══ Extract
Water sports activity lovers won't be bored on Bonaire Island, located 50 miles north of Venezuela.
Image Credit: Bonaire Tourism
Bonaire is a diver's and snorkeler’s paradise. The island has a Dutch heritage, lies 50 miles north of Venezuela, and boasts superb reefs and relatively unspoiled surroundings. Neither lush with vegetation nor lined with beaches, Bonaire features an arid desert-like landscape and a dearth of sandy spots. But since 1970, the reefs surrounding the island have been part of the Bonaire Marine Park preserve. Ships can't drag their anchors and divers must respect the coral. As a result, Bonaire delivers a spectacular underwater fantasy for scuba and snorkeling devotees.
Snorkeling and Diving
Because the reefs begin right off-shore, kids new to masks and fins can test their skills in shallow water while the more experienced reach rich coral formations after just a short boat ride. Since many of the more than 80 dive sites lie within a 15-minute boat ride from the coast, long boat trips are not necessary. And with the water’s excellent visibility, many dive sites deliver underwater wonders for snorkelers too.
Good walk-in from the shore sites include 1000 Steps, known for its iron formations where parrot fish, blue tang, and surgeon fish congregate and Mangroves in Lac Bay, where you can often spot baby barracuda. Klein Bonaire, a small island a few minutes away by boat, features lots of brain coral, gorgonians, angelfish, and the occasional turtle. First-time snorkelers should start in the sandy shallows of No Name off Klein Bonaire.
Snorkelers also like the reefs off Washington-Slagbaai National Park, a 13,500-acre preserve known also for its bird-watching. Near the entrance, Salina Mathijis, a salt flat, typically has scores of feeding flamingoes. At Put Bronswinkel, a watering hole, you frequently catch sight of several parrots and scores of parakeets, and yellow warblers.
Beaches and Windsurfing
The best beach on the island, white sand Sorobon at Lac Bay, is also known for its superb windsurfing. The water remains relatively shallow—two to four-and-a-half feet in depth—for a long way out and the constant breezes always blow towards shore. That means first-timers, whether kids or adults, don’t have to worry about being blown out to sea. Both the Windsurf Place and Jibe City offer group and individual lessons, kid-sized equipment, and patient instructors.
Where to Stay
Both Harbour Village Beach Club and Buddy Dive Resort have on-site dive centers that offer dive packages and lessons. Harbour Village, a bit more upscale than Buddy Dive, offers hotel rooms to four-bedroom residences. Buddy Dive features studios to three-bedroom units.
════
══ Information supplied
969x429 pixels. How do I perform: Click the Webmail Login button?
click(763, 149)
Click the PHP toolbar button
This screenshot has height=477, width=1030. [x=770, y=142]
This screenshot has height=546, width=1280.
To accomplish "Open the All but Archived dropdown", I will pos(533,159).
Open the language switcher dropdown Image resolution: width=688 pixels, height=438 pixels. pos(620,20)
════
══ Information supplied
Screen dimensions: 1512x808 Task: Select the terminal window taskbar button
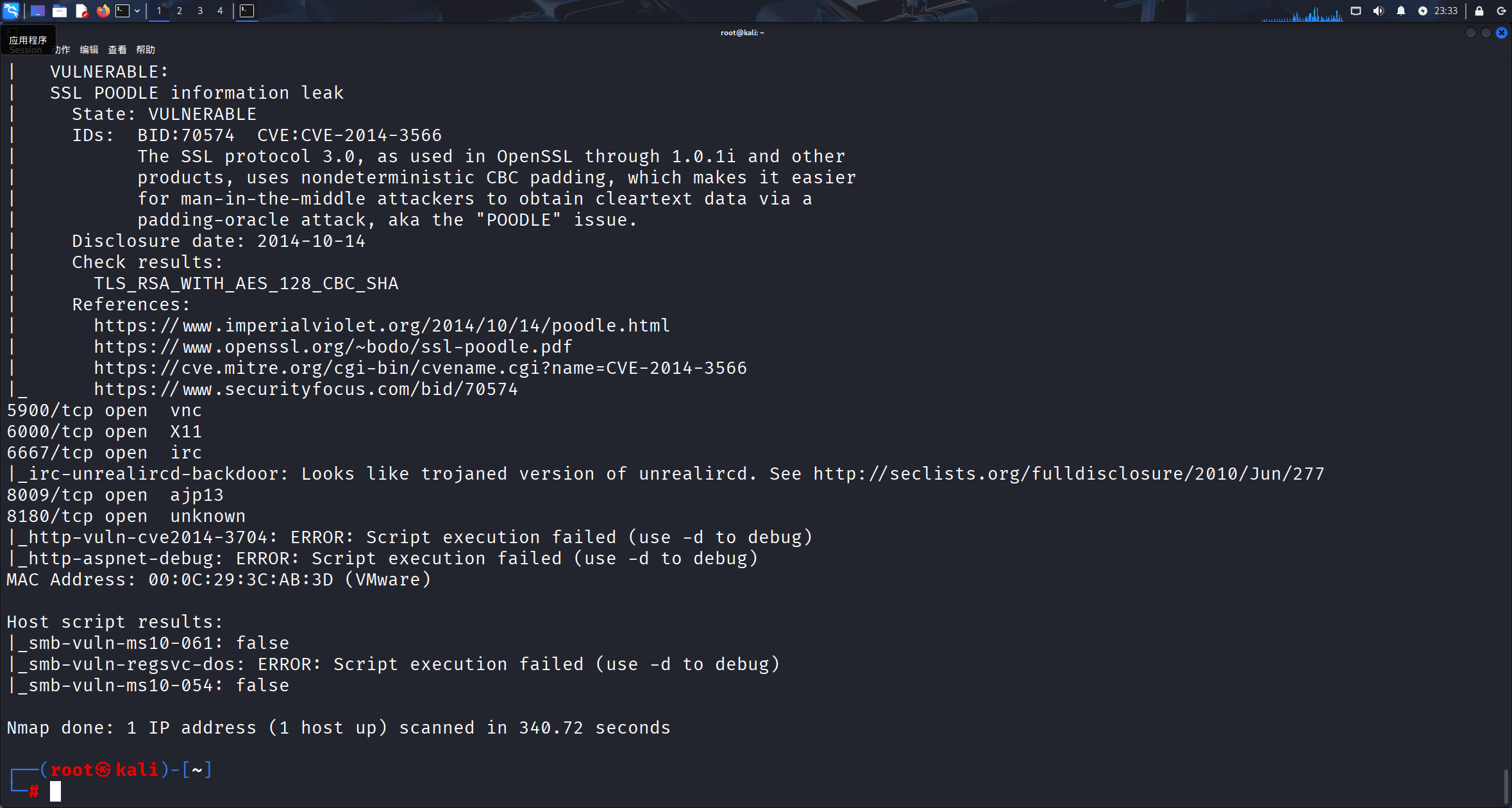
════
In the Bonaire article, how deep is the water at Sorobon in Lac Bay?

Two to four-and-a-half feet.